In the 31st paragraph you ought I think to have mentioned that, though the LTTE controls some territory, it is the government that pays for services in those areas, appoints administrators, and supplies relief to the displaced.
The next paragraph talks of the Karuna faction being reportedly responsible for abductions, and seems to assert the complicity of security forces. There have only been allegations about this last, with no evidence supplied to government requests for such so that investigations can proceed. In addition, the Karuna faction did release 1800 cadres when it split from the LTTE in 2004, and they say it was only because of neglect and threats from the LTTE that they took some of them back. Even if you do not want to believe the Karuna faction claim entirely, it is a fact that there has never been any allegation that under age children were used in combat by them after they split from the LTTE, as opposed to the continuing if less flagrant use of them by the LTTE up to now.
In the next paragraph you claim the government targeted members of pro-LTTE political factions such as the MP who was killed in December 2005. That is an outrageous claim – the government in fact arrested soldiers who had been in the vicinity, though they had to be released after an identity parade. Subsequently, though this information was never given direct to the investigation, through the IPU the government was informed that members of two separate Tamil militant groups were responsible. The policeman in charge of the case, a relation of the murdered MP, did not think the information sufficient to follow up. This year, when another Tamil MP was killed in Colombo, there were immediate allegations that the government was responsible. These died down when it transpired that the assassin had been arrested, and turned out to be a member of the LTTE.
In the penultimate paragraph, the figures are all wrong, and you should at least have consulted recent UNHCR material. There are only 26,000 tsunami displaced as opposed to the 350,000 you assert. More than the 250,000 you cite were displaced during the 2006/2007 fighting, but only 188,000 of them have not gone back to their places of origin. Certainly the 312,000 who had been displaced earlier should have been assisted more effectively, but action has begun in this respect, and been commended by the UN Special Rapporteur on the Rights of IDPs who visited last December.

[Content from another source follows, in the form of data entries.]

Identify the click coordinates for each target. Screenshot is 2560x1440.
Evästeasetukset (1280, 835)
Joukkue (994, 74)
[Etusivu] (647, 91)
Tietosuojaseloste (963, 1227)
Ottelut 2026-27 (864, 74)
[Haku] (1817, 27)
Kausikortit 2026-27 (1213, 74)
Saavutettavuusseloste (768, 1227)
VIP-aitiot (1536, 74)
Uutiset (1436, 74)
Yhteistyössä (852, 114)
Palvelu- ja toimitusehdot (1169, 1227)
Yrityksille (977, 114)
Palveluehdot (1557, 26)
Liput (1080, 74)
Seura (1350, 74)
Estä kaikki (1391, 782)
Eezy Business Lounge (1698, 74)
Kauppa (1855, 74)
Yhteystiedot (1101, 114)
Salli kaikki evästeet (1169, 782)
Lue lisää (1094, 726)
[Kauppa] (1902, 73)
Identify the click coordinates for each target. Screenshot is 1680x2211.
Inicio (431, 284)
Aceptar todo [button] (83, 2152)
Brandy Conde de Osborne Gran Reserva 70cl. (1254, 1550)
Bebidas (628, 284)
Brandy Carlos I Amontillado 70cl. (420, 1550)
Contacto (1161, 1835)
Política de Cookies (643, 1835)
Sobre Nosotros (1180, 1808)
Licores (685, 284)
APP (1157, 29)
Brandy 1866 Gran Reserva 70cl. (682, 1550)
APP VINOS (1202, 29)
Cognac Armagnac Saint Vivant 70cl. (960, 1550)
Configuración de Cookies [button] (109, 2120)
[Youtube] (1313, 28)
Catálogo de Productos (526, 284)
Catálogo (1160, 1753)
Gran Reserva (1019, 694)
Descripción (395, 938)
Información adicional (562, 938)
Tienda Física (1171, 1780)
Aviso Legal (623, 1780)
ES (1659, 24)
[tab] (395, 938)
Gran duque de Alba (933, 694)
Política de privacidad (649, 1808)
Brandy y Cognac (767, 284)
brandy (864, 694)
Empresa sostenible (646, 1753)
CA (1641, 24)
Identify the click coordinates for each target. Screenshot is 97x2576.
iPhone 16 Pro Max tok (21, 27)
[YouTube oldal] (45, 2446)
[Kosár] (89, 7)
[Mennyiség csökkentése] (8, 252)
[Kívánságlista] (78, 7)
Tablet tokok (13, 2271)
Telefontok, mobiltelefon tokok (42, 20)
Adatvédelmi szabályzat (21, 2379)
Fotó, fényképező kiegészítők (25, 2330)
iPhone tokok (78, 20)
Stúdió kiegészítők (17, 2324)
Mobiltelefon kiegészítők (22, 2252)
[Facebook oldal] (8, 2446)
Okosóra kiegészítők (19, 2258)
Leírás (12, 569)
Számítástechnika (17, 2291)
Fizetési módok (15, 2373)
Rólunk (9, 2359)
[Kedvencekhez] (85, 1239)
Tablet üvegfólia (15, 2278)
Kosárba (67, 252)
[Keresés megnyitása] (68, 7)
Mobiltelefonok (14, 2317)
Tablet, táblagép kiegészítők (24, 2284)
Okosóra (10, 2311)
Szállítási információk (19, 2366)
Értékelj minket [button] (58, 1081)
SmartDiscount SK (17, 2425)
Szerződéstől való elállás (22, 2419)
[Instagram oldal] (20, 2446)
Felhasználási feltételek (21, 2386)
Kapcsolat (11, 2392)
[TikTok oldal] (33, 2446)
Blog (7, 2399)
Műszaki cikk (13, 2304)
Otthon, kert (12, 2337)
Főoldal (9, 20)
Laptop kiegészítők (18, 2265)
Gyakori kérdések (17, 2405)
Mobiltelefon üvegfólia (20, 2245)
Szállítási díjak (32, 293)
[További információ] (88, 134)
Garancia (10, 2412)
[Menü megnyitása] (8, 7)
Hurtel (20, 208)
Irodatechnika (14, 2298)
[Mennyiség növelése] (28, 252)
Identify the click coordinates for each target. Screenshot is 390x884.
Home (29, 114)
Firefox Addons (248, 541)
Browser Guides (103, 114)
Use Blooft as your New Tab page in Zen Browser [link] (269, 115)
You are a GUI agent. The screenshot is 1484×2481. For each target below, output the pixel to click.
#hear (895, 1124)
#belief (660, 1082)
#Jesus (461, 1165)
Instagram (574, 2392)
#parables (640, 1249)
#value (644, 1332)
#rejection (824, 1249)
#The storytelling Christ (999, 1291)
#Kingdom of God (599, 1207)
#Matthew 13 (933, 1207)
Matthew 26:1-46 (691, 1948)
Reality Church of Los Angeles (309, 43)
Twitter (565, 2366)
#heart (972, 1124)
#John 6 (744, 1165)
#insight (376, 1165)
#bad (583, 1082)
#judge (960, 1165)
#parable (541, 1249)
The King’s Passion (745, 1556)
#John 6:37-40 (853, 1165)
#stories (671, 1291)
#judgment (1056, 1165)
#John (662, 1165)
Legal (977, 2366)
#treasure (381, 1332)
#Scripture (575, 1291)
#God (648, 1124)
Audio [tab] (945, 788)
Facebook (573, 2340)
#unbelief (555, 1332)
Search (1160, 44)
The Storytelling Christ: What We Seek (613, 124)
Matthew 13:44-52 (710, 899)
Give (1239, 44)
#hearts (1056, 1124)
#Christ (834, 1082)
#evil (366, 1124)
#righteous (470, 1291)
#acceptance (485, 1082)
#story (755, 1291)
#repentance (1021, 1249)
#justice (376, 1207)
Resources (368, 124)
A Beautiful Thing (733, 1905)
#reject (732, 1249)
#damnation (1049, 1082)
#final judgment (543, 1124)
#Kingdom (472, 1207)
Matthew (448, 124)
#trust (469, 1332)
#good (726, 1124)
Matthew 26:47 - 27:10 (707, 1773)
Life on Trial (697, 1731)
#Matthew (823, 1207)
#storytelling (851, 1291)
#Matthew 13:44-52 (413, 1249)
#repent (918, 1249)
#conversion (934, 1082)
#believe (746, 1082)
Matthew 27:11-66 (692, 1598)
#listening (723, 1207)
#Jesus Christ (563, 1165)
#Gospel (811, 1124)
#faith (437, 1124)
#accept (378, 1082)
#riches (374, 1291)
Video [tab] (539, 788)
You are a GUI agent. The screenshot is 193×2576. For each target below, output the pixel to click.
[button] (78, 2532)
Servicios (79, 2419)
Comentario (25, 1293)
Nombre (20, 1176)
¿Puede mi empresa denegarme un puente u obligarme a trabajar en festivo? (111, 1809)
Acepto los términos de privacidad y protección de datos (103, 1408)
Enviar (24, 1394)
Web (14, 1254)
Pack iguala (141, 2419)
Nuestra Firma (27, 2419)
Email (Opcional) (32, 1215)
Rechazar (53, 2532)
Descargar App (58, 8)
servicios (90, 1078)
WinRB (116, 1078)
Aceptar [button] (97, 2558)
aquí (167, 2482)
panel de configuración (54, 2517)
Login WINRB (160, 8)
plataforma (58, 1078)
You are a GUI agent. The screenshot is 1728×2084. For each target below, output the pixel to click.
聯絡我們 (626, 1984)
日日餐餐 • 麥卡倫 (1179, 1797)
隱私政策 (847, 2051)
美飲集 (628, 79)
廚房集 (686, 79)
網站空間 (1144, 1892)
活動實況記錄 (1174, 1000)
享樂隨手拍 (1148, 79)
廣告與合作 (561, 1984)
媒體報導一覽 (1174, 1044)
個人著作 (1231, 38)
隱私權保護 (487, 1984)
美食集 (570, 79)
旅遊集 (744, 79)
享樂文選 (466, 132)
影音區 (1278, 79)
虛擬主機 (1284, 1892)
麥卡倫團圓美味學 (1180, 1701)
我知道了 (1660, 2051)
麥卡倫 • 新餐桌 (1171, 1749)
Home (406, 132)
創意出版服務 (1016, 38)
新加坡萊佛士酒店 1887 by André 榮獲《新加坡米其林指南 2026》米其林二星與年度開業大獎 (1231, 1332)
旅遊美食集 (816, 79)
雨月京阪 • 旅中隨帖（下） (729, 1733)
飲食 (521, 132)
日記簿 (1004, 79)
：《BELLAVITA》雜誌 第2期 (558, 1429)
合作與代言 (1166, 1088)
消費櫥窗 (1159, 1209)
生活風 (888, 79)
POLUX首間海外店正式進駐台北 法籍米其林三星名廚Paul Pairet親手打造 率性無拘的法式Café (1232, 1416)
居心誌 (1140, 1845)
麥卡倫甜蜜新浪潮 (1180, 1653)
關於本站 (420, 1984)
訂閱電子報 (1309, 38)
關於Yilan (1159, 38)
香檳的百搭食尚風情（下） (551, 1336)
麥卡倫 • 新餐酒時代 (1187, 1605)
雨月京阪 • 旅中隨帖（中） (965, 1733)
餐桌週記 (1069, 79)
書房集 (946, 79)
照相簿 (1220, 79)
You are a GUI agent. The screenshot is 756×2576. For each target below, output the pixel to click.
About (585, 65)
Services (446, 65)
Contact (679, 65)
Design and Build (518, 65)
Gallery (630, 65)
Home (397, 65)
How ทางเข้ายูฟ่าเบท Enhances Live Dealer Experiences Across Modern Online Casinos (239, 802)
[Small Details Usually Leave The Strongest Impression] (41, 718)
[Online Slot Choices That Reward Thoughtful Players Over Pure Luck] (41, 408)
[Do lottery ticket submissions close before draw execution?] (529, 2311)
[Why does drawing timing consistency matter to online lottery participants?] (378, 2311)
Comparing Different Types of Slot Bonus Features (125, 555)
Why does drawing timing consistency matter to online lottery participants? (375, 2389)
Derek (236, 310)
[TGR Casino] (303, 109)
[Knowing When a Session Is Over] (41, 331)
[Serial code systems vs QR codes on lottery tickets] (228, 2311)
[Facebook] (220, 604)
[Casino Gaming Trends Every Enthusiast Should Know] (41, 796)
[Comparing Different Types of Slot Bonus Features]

Finally, your claim that an army attack that hit an IDP camp in November (2006) killed at least 50 people is a repetition of a point I have dealt with above, and is grossly unfair in a context in which it is the only incident, during the course of the military operations to retake the east, in which there were even allegations of civilian casualties. Again, your generalization about rape in the final paragraph ignores the fact that there were no allegations even of rape made against the army in the course of operations.
I hope very much that you will take the above points into account, and issue a revised version of your report. Though I realize you try to be fair, such reports are grist to the mill of the LTTE, which then claims justification for its terrorism. When this wins it additional support, as when Mrs Clinton in the course of her campaign, for which the LTTE had ensured heavy funding, suggested that this type of terrorism was somehow justifiable, it makes it much more difficult for democratically elected governments to deal with such problems expeditiously whilst ensuring freedom and pluralistic democracy.